In setting out what is required for an activity to be considered as ‘environmentally sustainable’, Article 18(2) makes a link between the Taxonomy Regulation and the SFDR via one of the required steps of the Taxonomy Regulation: the compliance with minimum safeguards. According to the guidance given under question 1 and 2 above, the social elements of the ‘do no significant harm’ principle are considered to be adhered to at entity level for an undertaking that discloses activities as ‘environmentally sustainable’ under the EU Taxonomy.

Furthermore, according to the guidance provided in questions 1 and 2 above, the SFDR do no significant harm principle and the requirement to ensure that an investee company follows good governance practices are deemed to be fulfilled for investments in Taxonomy-aligned economic activities as these comply with the Taxonomy’s minimum safeguards. The four aspects of good governance referred to in point 17 of Article 2 of the SFDR (namely sound management structures, employee relations, remuneration of staff and tax compliance (15)) can be considered to be satisfied by the provisions referred to in Article 18 of Regulation (EU) 2020/852.

Therefore, such investments in Taxonomy-aligned ‘environmentally sustainable’ economic activities can be automatically qualified as ‘sustainable investments’ in the context of the product level disclosure requirements under the SFDR. This means that investments in specific economic activities can be considered to be sustainable investments.
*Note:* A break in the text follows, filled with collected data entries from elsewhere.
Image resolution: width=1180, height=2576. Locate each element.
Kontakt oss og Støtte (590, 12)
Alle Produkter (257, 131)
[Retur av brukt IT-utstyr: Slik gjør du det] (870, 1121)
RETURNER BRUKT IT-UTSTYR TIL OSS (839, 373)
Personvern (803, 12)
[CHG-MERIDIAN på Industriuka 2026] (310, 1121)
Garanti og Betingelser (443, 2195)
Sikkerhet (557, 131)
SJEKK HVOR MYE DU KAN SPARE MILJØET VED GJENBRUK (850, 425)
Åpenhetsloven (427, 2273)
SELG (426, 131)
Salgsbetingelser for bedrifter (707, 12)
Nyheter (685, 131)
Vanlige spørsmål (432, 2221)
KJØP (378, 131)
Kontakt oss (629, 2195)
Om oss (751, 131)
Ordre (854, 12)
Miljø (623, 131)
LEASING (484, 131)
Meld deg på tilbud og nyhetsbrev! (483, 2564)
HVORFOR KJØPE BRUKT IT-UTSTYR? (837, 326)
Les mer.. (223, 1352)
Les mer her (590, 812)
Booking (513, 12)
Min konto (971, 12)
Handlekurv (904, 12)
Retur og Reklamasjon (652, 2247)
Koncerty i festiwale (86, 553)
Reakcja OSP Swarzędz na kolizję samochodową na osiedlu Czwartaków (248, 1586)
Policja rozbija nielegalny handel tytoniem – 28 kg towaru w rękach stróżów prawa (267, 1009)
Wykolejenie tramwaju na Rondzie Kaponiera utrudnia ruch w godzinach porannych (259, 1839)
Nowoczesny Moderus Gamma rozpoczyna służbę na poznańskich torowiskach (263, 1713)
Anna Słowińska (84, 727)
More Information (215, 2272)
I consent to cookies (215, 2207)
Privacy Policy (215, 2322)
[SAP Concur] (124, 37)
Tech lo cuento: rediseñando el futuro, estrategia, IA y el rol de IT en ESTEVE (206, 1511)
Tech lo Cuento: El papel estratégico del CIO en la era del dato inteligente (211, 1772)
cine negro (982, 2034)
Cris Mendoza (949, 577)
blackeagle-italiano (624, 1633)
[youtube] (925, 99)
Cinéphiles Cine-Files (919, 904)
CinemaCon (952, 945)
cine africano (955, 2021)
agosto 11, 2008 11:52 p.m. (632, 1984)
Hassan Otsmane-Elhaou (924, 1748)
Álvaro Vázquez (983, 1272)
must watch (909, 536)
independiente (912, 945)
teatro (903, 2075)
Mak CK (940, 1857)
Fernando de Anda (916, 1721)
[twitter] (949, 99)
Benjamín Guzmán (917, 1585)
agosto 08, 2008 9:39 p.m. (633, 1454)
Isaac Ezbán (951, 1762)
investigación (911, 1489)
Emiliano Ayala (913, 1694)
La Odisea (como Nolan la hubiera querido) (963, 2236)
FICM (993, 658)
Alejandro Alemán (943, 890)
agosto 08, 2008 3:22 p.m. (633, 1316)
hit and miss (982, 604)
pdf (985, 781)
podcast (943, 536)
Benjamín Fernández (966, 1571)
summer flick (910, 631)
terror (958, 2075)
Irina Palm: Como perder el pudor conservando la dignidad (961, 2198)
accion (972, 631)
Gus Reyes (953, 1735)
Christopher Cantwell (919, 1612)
However, if a financial market participant (FMP) invests in an undertaking with some degree of taxonomy-alignment through a funding instrument that does not specify the use of proceeds, such as a general equity or debt, the FMP would still need to check additional elements under the SFDR in order to consider the whole investment in that undertaking as sustainable investment. This means that the FMP would still need to: (i) check whether the rest of the economic activities of the undertaking comply with the environmental elements of the SFDR DNSH principle; and (ii) assess whether she/he considers the contribution to the environmental objective sufficient.

 

 

Interactions with MiFID II

 

Commission Delegated Regulation (EU) 2021/1253 of 21 April 2021 amending Delegated Regulation (EU) 2017/565 as regards the integration of sustainability factors, risks and preferences into certain organisational requirements and operating conditions for investment firms include, among other things, a requirement that EU MiFID II portfolio managers and advisers ask their clients about their “sustainability preferences”, and then comply with such preferences when making decisions or providing advice.

After the amendment the term “sustainability preferences” is defined in Article 2(7) of Delegated Regulation (EU) 2017/565 as a client’s or potential client’s choice as to whether and, if so, to what extent, one or more of the following financial instruments shall be integrated into his or her investment:

(a) a financial instrument for which the client or potential client determines that a minimum proportion shall be invested in environmentally sustainable investments (as defined in Article 2(1) of the Taxonomy Regulation);

(b) a financial instrument for which the client or potential client determines that a minimum proportion shall be invested in sustainable investments (as defined in Article 2(17) of SFDR); 

(c) a financial instrument that considers principal adverse impacts on sustainability factors, where qualitative or quantitative elements demonstrating that consideration are determined by the client or potential client.